While people are increasingly looking to AI for direction, it did not fall from the sky and into our hands. Like traditional religions, AI requires lots of money and people for it to run smoothly.
And it’s running like all the other systems in America: on racism. Evidence from researchers, developers, and reports indicates that artificial intelligence systems can and often do perpetuate, amplify, and automate racialized discrimination as “neutral” information. Rather than being inherently racist, AI reflects the data-driven biases present in the information it is trained on.
AI even has algorithmic bias, the spirit of which produces discriminatory outcomes, usually reflective of existing prejudices. These generated results most often harm marginalized groups.
It could be argued then that AI is an extension of white-body supremacy with embedded Eurocentric norms. In fact, a recent study titled “AI Generates Covertly Racist Decisions About People Based on Their Dialect” found instances of covert racism.
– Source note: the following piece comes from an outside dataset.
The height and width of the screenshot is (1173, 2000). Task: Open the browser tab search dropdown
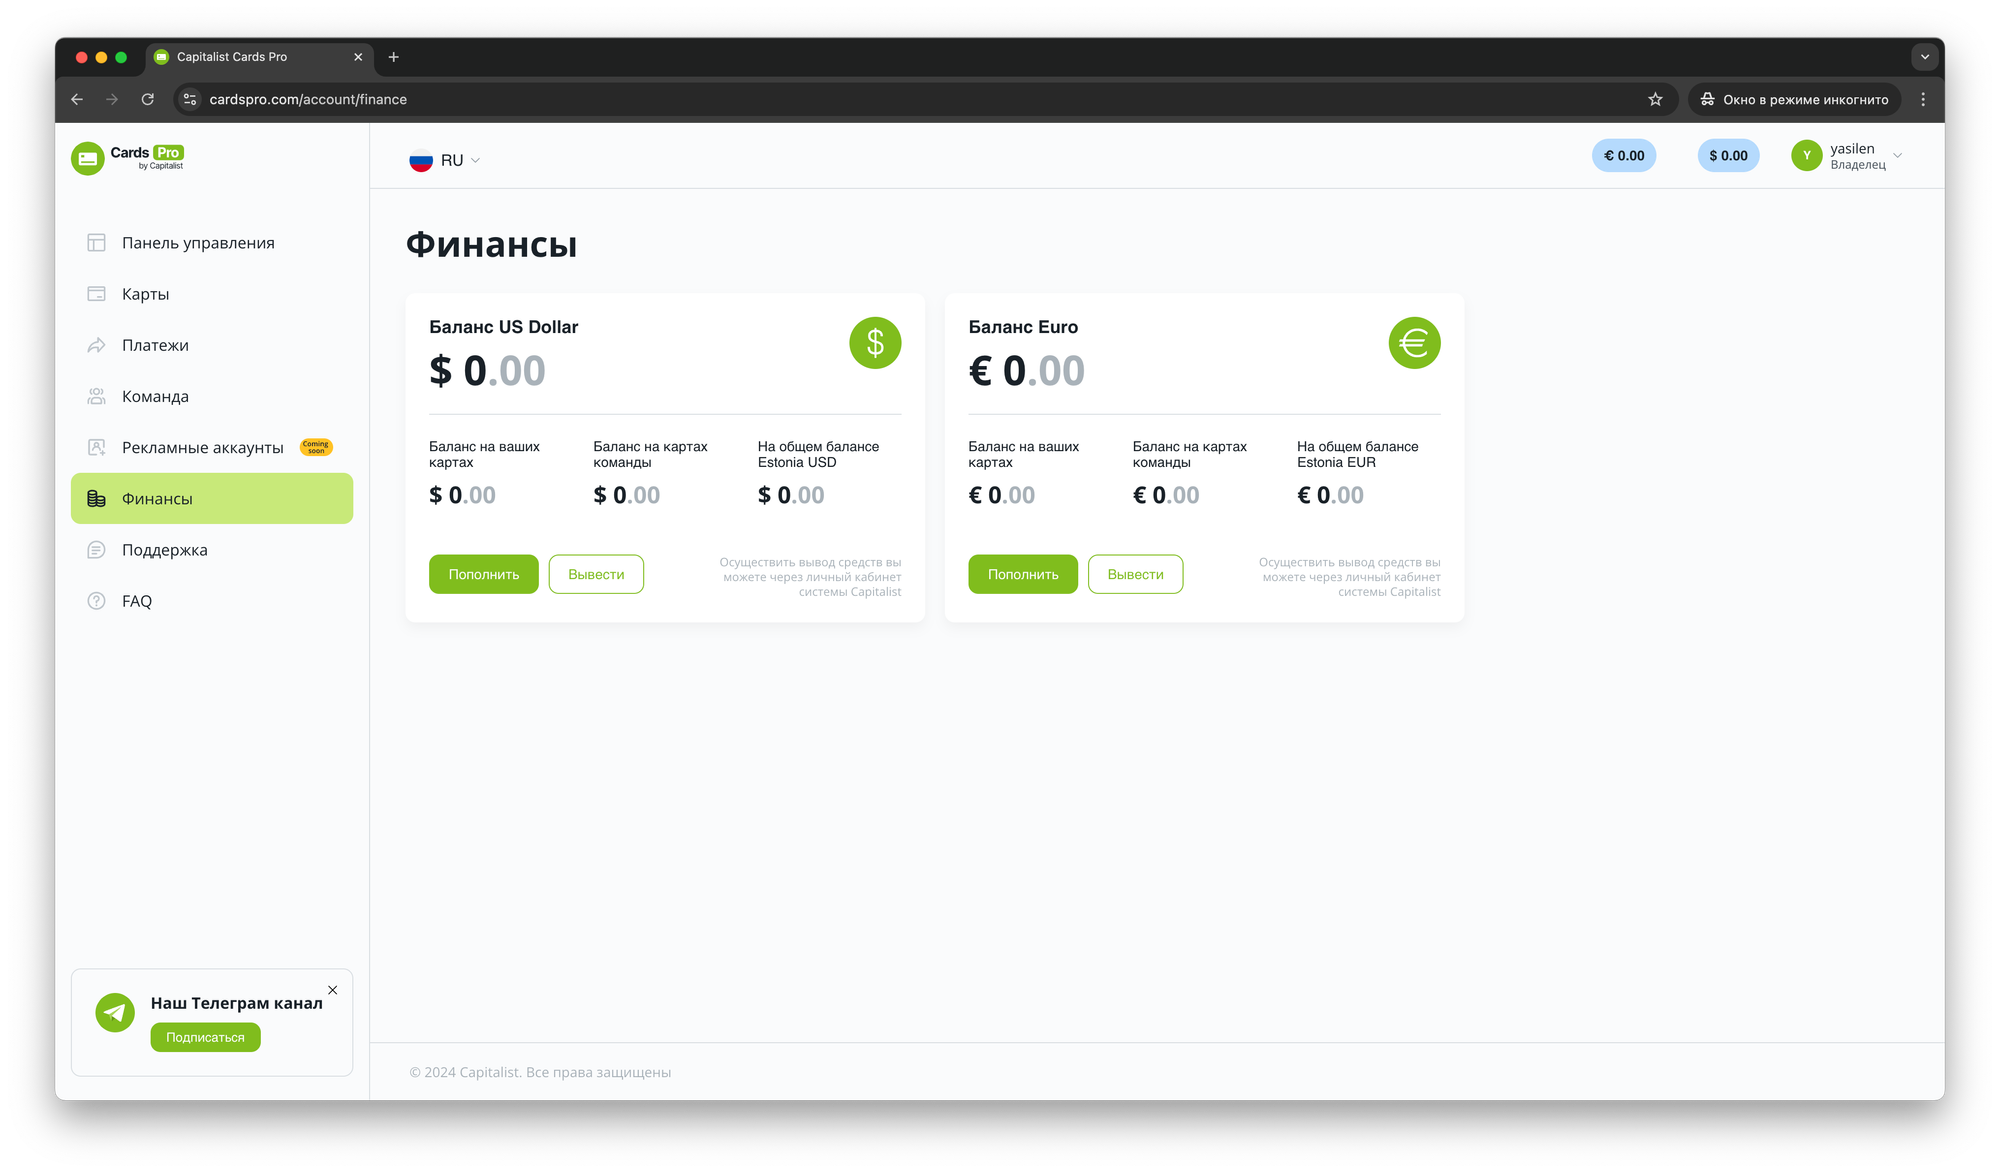coord(1924,57)
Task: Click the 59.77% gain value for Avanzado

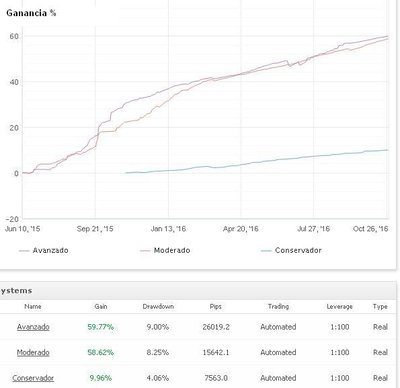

“Large language model developers spend significant effort fine-tuning their models to limit racist, sexist, and other problematic stereotypes,” Katharine Miller wrote. “But in a new study, Stanford researchers find that these models still surface extreme racist stereotypes dating from the pre-Civil Rights era.”
So, who is this generated intelligence that is anything but artificial repeating after then? To be clear, this is not a question for ChatGPT but for the reader.
Because AI is, in part, a mouthpiece for white supremacist talking points, which insert themselves whether we want to hear them or not. This is no different than the other handmade gods, which is why I have nothing to say to it.